### [Work item]
Take the lines below beginning at the line that has "Open the Paths tab icon" and stopping after the line that has "Given: Open the Explore page", and print them exactly as they are, with no other lines.

*** Opening Recorded information ***

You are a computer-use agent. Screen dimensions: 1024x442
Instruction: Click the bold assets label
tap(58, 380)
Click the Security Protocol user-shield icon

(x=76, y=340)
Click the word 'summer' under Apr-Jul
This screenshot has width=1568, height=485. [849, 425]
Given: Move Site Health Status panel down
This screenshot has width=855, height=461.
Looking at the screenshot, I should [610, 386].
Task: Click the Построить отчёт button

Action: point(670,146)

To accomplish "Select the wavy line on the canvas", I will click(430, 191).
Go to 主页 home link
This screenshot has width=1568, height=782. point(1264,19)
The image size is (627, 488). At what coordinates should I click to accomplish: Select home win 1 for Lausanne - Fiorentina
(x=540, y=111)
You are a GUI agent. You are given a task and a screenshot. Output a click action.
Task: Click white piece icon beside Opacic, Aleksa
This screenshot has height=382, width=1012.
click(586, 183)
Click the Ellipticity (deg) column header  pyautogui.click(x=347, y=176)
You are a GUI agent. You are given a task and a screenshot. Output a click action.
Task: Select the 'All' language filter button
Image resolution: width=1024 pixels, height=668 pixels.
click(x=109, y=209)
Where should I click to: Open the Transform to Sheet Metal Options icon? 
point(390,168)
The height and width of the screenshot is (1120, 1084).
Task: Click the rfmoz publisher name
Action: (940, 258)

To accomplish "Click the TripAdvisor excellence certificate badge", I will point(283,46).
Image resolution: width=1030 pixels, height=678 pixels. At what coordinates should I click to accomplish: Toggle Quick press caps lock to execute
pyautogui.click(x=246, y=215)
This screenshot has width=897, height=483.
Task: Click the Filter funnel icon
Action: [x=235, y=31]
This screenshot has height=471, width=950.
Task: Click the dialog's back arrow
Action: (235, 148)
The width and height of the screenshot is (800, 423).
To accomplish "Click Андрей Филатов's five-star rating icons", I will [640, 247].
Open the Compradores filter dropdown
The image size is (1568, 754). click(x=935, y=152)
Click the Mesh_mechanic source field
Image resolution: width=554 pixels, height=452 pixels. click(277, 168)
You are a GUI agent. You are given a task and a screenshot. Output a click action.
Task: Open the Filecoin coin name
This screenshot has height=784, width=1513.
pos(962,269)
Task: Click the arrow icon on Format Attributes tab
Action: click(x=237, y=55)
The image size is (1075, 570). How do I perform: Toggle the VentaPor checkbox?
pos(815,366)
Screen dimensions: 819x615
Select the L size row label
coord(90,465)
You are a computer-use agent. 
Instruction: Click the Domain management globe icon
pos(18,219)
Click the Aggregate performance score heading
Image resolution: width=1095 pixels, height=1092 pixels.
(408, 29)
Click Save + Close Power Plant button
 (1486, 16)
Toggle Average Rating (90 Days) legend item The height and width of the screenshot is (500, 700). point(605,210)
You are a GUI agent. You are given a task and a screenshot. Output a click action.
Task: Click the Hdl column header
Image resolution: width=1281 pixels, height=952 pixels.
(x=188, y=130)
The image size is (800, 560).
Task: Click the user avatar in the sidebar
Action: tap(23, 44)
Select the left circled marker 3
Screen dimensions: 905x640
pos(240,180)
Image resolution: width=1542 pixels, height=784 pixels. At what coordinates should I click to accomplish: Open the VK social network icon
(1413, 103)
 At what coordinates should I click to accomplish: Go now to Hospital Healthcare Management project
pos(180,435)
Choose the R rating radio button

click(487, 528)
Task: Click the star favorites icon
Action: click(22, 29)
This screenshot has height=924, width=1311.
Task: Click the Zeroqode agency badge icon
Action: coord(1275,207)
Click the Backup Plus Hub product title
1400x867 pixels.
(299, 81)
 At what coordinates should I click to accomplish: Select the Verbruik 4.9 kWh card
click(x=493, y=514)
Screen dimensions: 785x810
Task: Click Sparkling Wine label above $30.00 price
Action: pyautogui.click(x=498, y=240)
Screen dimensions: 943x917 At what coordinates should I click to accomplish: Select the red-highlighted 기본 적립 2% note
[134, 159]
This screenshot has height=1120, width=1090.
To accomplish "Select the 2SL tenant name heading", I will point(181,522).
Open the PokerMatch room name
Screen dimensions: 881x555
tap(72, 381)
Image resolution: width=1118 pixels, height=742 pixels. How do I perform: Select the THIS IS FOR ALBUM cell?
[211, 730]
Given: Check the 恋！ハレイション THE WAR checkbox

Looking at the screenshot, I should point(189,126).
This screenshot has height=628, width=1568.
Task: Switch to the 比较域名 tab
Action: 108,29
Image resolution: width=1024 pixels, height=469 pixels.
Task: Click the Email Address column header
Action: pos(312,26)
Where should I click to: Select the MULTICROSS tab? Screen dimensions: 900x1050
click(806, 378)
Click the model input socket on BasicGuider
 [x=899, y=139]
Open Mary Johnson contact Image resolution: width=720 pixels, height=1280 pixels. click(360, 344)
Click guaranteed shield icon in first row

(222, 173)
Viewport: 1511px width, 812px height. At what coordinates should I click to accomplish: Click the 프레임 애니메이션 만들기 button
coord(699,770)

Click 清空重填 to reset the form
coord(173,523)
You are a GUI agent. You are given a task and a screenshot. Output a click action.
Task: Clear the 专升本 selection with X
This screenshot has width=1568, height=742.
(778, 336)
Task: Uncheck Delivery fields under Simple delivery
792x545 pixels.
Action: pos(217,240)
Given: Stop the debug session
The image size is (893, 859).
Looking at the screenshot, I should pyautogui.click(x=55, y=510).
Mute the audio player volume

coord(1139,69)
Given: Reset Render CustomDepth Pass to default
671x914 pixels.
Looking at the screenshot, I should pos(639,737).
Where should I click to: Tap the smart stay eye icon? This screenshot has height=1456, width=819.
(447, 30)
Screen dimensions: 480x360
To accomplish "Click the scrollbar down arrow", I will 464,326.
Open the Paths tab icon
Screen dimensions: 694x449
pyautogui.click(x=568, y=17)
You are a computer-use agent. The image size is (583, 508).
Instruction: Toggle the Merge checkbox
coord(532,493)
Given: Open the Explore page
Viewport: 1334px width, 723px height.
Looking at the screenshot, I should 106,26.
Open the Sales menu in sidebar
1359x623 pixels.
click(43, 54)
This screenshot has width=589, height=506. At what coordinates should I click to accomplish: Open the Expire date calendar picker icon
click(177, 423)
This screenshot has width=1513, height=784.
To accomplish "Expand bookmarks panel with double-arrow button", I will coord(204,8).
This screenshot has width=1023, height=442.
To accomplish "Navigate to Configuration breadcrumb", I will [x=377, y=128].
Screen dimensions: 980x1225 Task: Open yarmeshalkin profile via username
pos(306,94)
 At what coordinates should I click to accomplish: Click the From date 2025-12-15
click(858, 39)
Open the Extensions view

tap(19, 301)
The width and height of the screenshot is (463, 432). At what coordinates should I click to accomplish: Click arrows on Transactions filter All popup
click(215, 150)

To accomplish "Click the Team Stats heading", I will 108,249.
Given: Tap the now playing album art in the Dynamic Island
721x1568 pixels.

*** Closing Recorded information ***

### [Output of the exercise]
Open the Paths tab icon
Screen dimensions: 694x449
pyautogui.click(x=568, y=17)
You are a computer-use agent. The image size is (583, 508).
Instruction: Toggle the Merge checkbox
coord(532,493)
Given: Open the Explore page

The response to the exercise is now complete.